[STUDY MATERIAL Boundary: Start]
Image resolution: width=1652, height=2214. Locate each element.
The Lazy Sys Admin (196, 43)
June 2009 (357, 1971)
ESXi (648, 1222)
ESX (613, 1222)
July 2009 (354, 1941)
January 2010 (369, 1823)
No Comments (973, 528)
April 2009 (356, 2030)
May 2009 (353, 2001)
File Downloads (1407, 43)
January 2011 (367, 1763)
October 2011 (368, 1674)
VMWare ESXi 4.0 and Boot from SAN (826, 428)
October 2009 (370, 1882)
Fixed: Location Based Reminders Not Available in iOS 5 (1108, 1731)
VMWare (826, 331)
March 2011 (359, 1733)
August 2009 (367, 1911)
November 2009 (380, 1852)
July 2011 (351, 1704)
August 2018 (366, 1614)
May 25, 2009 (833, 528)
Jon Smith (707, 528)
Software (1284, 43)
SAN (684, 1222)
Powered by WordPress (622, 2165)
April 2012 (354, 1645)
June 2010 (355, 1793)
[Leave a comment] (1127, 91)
[STUDY MATERIAL Boundary: End]
■ **TASK REQUIREMENTS**
Consider the entries above and return each line with the string "ESXi".

■ **WORKED SOLUTION**
ESXi (648, 1222)
VMWare ESXi 4.0 and Boot from SAN (826, 428)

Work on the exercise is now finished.